• DATOS GUARDADOS:
┌──

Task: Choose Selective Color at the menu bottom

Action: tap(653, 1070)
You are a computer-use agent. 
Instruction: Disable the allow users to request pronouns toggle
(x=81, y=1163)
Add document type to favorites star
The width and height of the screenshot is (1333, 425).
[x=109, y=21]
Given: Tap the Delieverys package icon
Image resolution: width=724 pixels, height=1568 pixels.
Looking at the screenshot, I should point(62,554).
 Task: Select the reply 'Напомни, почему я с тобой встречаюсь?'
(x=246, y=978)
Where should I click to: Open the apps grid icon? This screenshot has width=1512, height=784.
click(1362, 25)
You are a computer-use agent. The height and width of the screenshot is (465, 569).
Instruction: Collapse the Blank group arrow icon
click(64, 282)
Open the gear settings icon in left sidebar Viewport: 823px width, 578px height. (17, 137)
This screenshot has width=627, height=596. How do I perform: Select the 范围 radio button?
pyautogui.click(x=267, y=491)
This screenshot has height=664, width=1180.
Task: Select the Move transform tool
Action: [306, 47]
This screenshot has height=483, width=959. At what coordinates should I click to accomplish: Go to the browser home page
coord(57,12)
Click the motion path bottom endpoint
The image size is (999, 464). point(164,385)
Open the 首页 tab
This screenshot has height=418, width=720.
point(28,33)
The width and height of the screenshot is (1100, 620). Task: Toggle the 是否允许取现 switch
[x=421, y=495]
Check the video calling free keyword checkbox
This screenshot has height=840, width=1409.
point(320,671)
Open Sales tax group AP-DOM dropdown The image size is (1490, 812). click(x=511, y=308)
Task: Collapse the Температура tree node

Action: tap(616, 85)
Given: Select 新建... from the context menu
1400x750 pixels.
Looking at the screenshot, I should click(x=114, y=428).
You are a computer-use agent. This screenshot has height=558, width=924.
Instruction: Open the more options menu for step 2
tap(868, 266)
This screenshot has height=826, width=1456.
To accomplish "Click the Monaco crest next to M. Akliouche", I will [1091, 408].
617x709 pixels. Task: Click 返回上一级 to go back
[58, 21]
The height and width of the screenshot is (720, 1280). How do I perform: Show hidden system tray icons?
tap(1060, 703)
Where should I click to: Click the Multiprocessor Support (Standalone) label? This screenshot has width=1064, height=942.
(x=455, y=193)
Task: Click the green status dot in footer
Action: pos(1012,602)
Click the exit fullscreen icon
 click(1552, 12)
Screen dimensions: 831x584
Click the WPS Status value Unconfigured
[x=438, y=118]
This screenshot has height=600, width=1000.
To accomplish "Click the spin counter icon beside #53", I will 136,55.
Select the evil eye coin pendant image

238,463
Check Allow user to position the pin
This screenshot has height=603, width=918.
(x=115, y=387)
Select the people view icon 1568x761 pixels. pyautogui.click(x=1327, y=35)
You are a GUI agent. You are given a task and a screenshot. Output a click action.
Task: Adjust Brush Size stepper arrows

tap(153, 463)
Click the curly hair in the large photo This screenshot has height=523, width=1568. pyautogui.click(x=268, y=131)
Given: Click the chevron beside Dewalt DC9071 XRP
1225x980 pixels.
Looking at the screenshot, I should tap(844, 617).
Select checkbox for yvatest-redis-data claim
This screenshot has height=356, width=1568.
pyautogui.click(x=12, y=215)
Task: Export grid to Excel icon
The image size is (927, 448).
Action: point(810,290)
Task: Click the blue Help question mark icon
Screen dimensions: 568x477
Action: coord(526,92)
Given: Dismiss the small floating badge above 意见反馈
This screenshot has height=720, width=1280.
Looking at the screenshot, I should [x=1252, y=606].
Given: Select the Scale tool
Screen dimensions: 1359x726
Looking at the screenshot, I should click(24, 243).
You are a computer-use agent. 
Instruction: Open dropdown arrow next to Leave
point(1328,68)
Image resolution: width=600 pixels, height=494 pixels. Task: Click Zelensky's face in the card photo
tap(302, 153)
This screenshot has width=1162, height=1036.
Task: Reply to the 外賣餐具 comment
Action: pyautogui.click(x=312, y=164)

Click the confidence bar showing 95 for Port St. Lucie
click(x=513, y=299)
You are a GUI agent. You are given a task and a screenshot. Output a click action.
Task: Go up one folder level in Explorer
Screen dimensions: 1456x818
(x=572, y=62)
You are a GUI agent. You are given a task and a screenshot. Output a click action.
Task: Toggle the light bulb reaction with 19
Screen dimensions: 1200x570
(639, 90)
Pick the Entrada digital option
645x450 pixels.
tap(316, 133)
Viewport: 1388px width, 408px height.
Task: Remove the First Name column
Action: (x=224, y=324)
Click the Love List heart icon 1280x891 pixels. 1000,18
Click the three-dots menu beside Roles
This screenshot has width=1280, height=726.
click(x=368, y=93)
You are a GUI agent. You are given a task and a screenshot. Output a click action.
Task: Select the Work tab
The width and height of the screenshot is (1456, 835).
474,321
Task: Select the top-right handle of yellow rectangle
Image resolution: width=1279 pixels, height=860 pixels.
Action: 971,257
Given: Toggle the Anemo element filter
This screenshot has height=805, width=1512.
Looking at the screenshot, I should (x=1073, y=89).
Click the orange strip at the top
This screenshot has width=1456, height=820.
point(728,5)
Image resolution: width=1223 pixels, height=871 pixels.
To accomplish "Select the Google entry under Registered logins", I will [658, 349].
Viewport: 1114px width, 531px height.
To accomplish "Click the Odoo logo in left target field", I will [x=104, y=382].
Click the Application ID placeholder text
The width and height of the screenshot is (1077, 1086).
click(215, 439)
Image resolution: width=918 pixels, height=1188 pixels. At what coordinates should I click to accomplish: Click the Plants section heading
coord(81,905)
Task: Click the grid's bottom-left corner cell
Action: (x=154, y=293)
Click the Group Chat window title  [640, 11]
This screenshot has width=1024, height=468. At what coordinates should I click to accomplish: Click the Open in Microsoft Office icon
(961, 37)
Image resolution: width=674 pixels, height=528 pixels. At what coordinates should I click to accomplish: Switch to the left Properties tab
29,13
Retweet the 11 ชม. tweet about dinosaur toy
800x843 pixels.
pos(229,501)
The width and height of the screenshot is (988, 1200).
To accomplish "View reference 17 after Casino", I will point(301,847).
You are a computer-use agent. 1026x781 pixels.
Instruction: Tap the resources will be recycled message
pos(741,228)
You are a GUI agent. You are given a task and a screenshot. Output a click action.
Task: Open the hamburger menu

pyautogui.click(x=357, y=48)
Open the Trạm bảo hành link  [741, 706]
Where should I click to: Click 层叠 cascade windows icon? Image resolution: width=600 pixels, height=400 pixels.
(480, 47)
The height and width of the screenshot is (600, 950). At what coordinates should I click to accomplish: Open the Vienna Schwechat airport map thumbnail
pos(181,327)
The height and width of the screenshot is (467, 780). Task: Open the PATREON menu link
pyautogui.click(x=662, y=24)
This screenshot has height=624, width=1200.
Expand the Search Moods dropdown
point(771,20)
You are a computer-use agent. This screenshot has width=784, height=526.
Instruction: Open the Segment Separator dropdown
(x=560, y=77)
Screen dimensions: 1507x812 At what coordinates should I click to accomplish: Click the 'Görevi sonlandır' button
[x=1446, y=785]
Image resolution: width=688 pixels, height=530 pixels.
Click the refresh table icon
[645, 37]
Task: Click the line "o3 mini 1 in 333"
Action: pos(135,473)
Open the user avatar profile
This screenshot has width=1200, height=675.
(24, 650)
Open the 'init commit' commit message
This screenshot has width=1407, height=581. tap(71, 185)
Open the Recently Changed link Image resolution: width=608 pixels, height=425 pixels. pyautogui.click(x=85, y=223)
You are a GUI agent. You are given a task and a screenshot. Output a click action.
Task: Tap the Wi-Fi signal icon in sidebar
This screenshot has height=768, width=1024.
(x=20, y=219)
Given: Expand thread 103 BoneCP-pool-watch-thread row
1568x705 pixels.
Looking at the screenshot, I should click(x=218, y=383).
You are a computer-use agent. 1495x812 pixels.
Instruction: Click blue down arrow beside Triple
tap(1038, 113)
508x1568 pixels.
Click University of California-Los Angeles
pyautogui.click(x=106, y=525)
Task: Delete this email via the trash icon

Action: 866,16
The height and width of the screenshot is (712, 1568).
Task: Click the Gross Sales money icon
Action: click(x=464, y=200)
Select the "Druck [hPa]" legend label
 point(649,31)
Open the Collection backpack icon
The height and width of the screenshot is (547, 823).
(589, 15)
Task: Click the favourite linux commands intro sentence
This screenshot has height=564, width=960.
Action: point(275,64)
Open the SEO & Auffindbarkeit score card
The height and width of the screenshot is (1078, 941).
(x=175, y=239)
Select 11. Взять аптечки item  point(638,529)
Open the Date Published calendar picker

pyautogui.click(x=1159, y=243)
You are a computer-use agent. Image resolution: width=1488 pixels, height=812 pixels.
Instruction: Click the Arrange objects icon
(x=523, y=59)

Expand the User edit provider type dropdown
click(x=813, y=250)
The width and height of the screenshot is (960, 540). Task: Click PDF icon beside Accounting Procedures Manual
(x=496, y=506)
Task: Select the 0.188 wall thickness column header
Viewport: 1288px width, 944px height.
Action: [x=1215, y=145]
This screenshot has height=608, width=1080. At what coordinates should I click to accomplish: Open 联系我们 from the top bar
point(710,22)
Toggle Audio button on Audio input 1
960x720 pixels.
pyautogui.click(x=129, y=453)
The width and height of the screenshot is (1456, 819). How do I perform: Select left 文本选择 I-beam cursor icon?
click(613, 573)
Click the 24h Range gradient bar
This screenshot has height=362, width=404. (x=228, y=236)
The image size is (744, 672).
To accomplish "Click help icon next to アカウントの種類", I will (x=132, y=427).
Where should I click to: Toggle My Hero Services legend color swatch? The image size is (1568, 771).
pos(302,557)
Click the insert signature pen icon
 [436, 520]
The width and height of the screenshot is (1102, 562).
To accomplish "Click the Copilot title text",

└──

• EJERCICIO: Reproduce sin cambios las líneas de las entradas desde la primera hasta la que contiene "click(64, 282)", ambas incluidas.

• SOLUCIÓN:
Task: Choose Selective Color at the menu bottom

Action: tap(653, 1070)
You are a computer-use agent. 
Instruction: Disable the allow users to request pronouns toggle
(x=81, y=1163)
Add document type to favorites star
The width and height of the screenshot is (1333, 425).
[x=109, y=21]
Given: Tap the Delieverys package icon
Image resolution: width=724 pixels, height=1568 pixels.
Looking at the screenshot, I should point(62,554).
 Task: Select the reply 'Напомни, почему я с тобой встречаюсь?'
(x=246, y=978)
Where should I click to: Open the apps grid icon? This screenshot has width=1512, height=784.
click(1362, 25)
You are a computer-use agent. The height and width of the screenshot is (465, 569).
Instruction: Collapse the Blank group arrow icon
click(64, 282)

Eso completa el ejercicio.